DATA TO EXAMINE section start

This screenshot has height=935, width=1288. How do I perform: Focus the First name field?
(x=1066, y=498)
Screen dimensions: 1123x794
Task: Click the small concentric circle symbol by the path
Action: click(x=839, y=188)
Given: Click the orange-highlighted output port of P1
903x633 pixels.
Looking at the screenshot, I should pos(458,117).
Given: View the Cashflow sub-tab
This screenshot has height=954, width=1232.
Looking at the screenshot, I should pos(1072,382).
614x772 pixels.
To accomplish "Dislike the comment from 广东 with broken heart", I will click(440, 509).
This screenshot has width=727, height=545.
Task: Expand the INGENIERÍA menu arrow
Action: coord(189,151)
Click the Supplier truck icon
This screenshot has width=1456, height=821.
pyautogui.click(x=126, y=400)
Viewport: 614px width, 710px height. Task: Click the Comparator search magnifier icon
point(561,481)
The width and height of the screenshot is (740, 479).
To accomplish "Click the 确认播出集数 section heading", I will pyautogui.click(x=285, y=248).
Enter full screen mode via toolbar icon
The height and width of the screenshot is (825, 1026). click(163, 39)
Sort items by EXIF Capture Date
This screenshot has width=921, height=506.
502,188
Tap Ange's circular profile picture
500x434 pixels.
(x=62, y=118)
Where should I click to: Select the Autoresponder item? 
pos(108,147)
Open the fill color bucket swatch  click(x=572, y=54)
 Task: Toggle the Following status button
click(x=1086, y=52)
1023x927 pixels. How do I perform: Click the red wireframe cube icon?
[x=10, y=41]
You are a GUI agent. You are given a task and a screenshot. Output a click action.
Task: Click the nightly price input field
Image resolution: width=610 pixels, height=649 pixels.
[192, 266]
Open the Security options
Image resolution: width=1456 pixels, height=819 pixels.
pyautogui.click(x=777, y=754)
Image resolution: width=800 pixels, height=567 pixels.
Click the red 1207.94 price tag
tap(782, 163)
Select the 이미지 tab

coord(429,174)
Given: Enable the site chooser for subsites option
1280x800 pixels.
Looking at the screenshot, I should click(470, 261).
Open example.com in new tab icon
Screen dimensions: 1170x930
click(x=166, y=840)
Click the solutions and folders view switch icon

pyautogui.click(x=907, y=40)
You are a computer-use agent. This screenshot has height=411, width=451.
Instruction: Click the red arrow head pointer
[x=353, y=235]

DATA TO EXAMINE section end

-- TASK DETAILS --
The goal is a faithful transcription of every entry above.

-- ANSWER AREA --
This screenshot has height=935, width=1288. How do I perform: Focus the First name field?
(x=1066, y=498)
Screen dimensions: 1123x794
Task: Click the small concentric circle symbol by the path
Action: click(x=839, y=188)
Given: Click the orange-highlighted output port of P1
903x633 pixels.
Looking at the screenshot, I should pos(458,117).
Given: View the Cashflow sub-tab
This screenshot has height=954, width=1232.
Looking at the screenshot, I should pos(1072,382).
614x772 pixels.
To accomplish "Dislike the comment from 广东 with broken heart", I will click(440, 509).
This screenshot has width=727, height=545.
Task: Expand the INGENIERÍA menu arrow
Action: coord(189,151)
Click the Supplier truck icon
This screenshot has width=1456, height=821.
pyautogui.click(x=126, y=400)
Viewport: 614px width, 710px height. Task: Click the Comparator search magnifier icon
point(561,481)
The width and height of the screenshot is (740, 479).
To accomplish "Click the 确认播出集数 section heading", I will pyautogui.click(x=285, y=248).
Enter full screen mode via toolbar icon
The height and width of the screenshot is (825, 1026). click(163, 39)
Sort items by EXIF Capture Date
This screenshot has width=921, height=506.
502,188
Tap Ange's circular profile picture
500x434 pixels.
(x=62, y=118)
Where should I click to: Select the Autoresponder item? 
pos(108,147)
Open the fill color bucket swatch  click(x=572, y=54)
 Task: Toggle the Following status button
click(x=1086, y=52)
1023x927 pixels. How do I perform: Click the red wireframe cube icon?
[x=10, y=41]
You are a GUI agent. You are given a task and a screenshot. Output a click action.
Task: Click the nightly price input field
Image resolution: width=610 pixels, height=649 pixels.
[192, 266]
Open the Security options
Image resolution: width=1456 pixels, height=819 pixels.
pyautogui.click(x=777, y=754)
Image resolution: width=800 pixels, height=567 pixels.
Click the red 1207.94 price tag
tap(782, 163)
Select the 이미지 tab

coord(429,174)
Given: Enable the site chooser for subsites option
1280x800 pixels.
Looking at the screenshot, I should click(470, 261).
Open example.com in new tab icon
Screen dimensions: 1170x930
click(x=166, y=840)
Click the solutions and folders view switch icon

pyautogui.click(x=907, y=40)
You are a computer-use agent. This screenshot has height=411, width=451.
Instruction: Click the red arrow head pointer
[x=353, y=235]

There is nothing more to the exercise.